— Start of Page extract —

Note 2: Within the regulatory deadline, the
documents related to the Shareholders’ Meeting may be consulted on the Comisión Nacional de Valores’ website and on
Telecom Argentina’s website: www.telecom.com.ar.
Note 3: Pursuant to the provisions of CNV Rules
in section 22 of Chapter II, Title II, at the time of registration to take part in the Shareholders’ Meeting and at the time of
attending the Shareholders’ Meeting, shareholders must supply all the details of the holders and their representatives. Legal entities
and other legal structures must provide the information and deliver the documentation as required by the CNV Rules in sections 24,
25 and 26 of Chapter II, Title II.
Note 4: Those registered to participate in
the Shareholders’ Meeting as custodians or administrators of any third party shareholdings are reminded of the need to fulfill the
requirements of section 9, Chapter II, Title II of the CNV Rules, to be able to cast a vote in a divergent manner.
Note 5: Shareholders are requested to be present
at least 15 minutes prior to the scheduled time of the Shareholders’ Meeting.

— End of Page extract —
— Start of Given material —

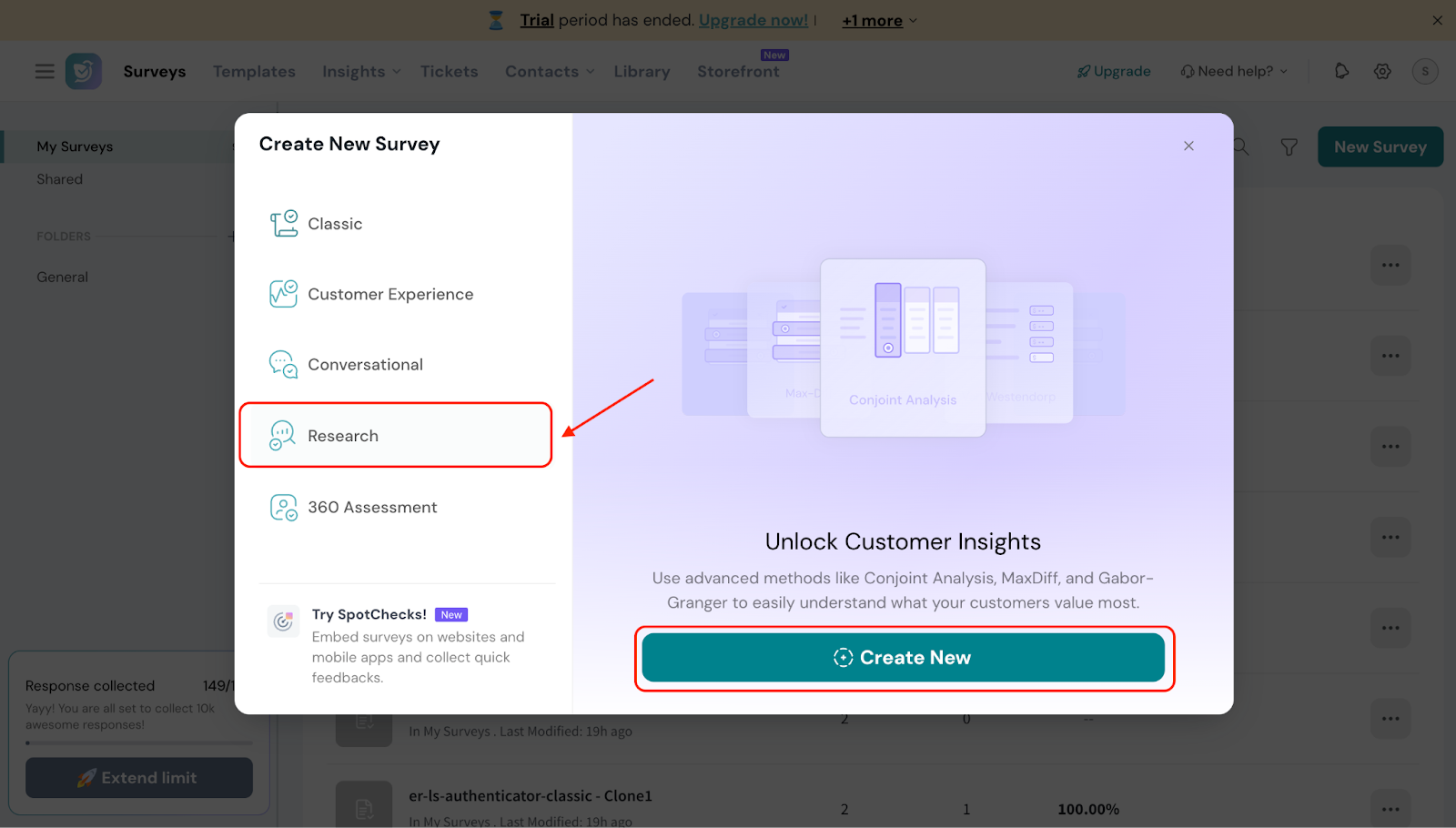Click the Create New button

click(903, 658)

— End of Given material —

According to the shareholders' meeting notes, how long before the scheduled time are shareholders asked to arrive? The material is separate from the shareholders' meeting notes.

At least 15 minutes before the scheduled time.